- [CHECK YOUR UNDERSTANDING]:
1. Copy the part of the KubeVirt test-cluster text from "To simplify the" to "8260 (Cascade Lake)" without changes.
2. Answer these from the KubeVirt test-cluster text:
(a) Which Kubernetes version was installed, and with what tool?
(b) What value was kubelet_max_pods set to?
(c) What are the default kubeAPIQPS and kubeAPIBurst values?
3. Please continue the KubeVirt test-cluster text from its final sentence.

- [PAGE EXCERPT]:
--------------------------------
Creating a large number of pods and VMIs introduces considerable stress on the control plane and monitoring infrastructure. To handle this load, we use very large nodes for the control plane and monitoring infrastructure. In addition, we expected the monitoring database (Prometheus) to require a large amount of memory. To meet this requirement, we use dedicated work nodes for Prometheus and Grafana and do not allocate any VMI to these nodes. This was done using explicit node selectors when creating the VMIs. We used the  IBM Cloud Bare Metal Servers for our underlying platform.

Cluster nodes 

To simplify the performance analysis, we created a cluster with identical nodes. This was also motivated by the cost, as we selected the most cost-effective node type that suits our needs. The node hardware type consists of:  

  • 48 CPUs Intel Xeon 8260 (Cascade Lake)  
  • 128GB Memory
  • 10 Gbps network interface
  • 1T Disk  

We disabled swapping on all nodes due to a kubelet requirement and installed Kubernetes 1.21 using kubespray. Although the objective of the experiment was to create VMIs on just one node, we created a cluster with 3 master nodes and 3 worker nodes so that we can deploy additional components and services without affecting the test. 

Configuration changes 

The kubespray's default maximum pods per node is 110. On each working node, we also need to run the pods needed by the Kubernetes and Kubevirt control plane. There are about 6 pods for the Kubernetes control plane, 1 for monitoring and 3 for the KubeVirt control plane; 10 extra pods in total. To ensure that we could create a large number of pods, we set Kubespray kubelet_max_pods to 1022. This requires a special configuration change, setting kube_network_node_prefix to 22. Each pod on a node needs a distinct IP address allocated outside the host IP range. Unfortunately, the default range is set to 24 (i.e., a /24 subnet) allowing only 256 IPs, so we had to change it to 22. By default, when creating a cluster, Kubespray uses the calico network.

During our initial experiments, we found that we could create more containers when using the containerd runtime, so we also chose to change Kubespray to configure the cluster with containerd.

Kubernetes API clients are usually shared between different controllers, including the KubeVirt controllers. Kubernetes APIs clients come with a token bucket rate limiter that supports configurable Query Per Seconds (QPS) and burst parameters. When there is an explosion of API calls beyond the limit, the calls are limited so that a single controller or the kubelet itself does not congest the kube-apiserver bandwidth. The challenge was to identify the lowest settings for kubeAPIQPS and kubeAPIBurst, where the default is 5/10, respectively. Previous experiments recommended values of 50/100 for kubeAPIQPS / kubeAPIBurst when using a big scenario like ours. Following these guidelines, we increased the kubeAPIQPS and kubeAPIBurst of the KubeVirt controllers from 5/10 to 50/100 by patching the KubeVirt CRD object.
--------------------------------
- [DATA]:
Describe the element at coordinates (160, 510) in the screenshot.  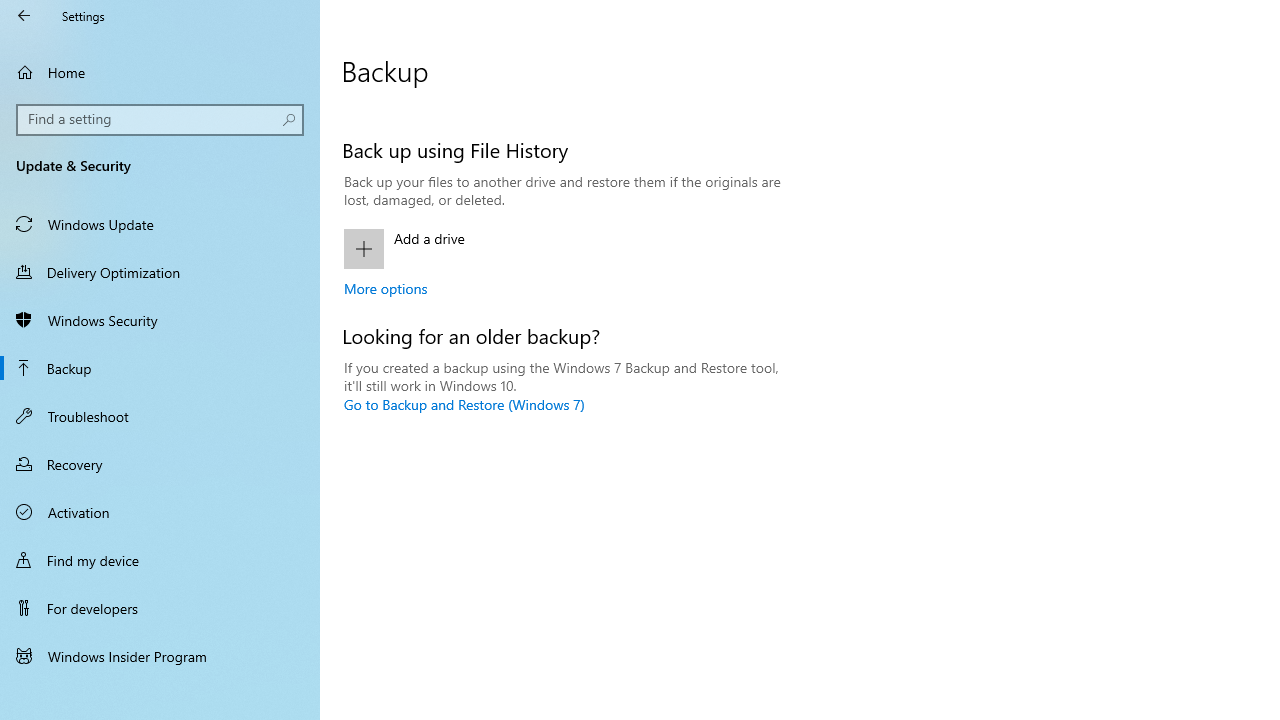
I see `'Activation'` at that location.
--------------------------------
- [ANSWERS PER TASK]:
1.
To simplify the performance analysis, we created a cluster with identical nodes. This was also motivated by the cost, as we selected the most cost-effective node type that suits our needs. The node hardware type consists of:  

  • 48 CPUs Intel Xeon 8260 (Cascade Lake)

2.
(a) Kubernetes 1.21, installed using kubespray.
(b) 1022.
(c) 5 and 10, respectively.

3.
Test Results 

We use the PerfScale-Load-Generator tool to perform a burst density test by creating the necessary namespace and VMI objects.

PerfScale-Load-Generator is a simple tool that was written as part of this project to generate a specified number of VMI objects using a predefined template. The tool creates the objects and waits for all of them to enter the Running phase, then deletes all objects and waits for deletion. As the tool uses templates, the objects created do not necessarily need to be VMIs. Also, using this tool, we can configure the object creation rate by adjusting the QPS and burst parameters of requests for the Kubernetes API. In all tests, we set both parameters to 20/20.

We ran tests by creating 50, 100, 200, 300, and 400 VMIs on one node. To schedule all VMIs on the same node, we use the node selector parameter in the object model.

We collected a variety of information and data during testing, including Prometheus metrics that we visualized with Grafana dashboards to monitor control plane performance and cluster activity.

To prevent interference between different test runs, we have introduced a cooling interval of 1h between each test, allowing Kubernetes and the go garbage collector enough time to be activated and clear the cluster state.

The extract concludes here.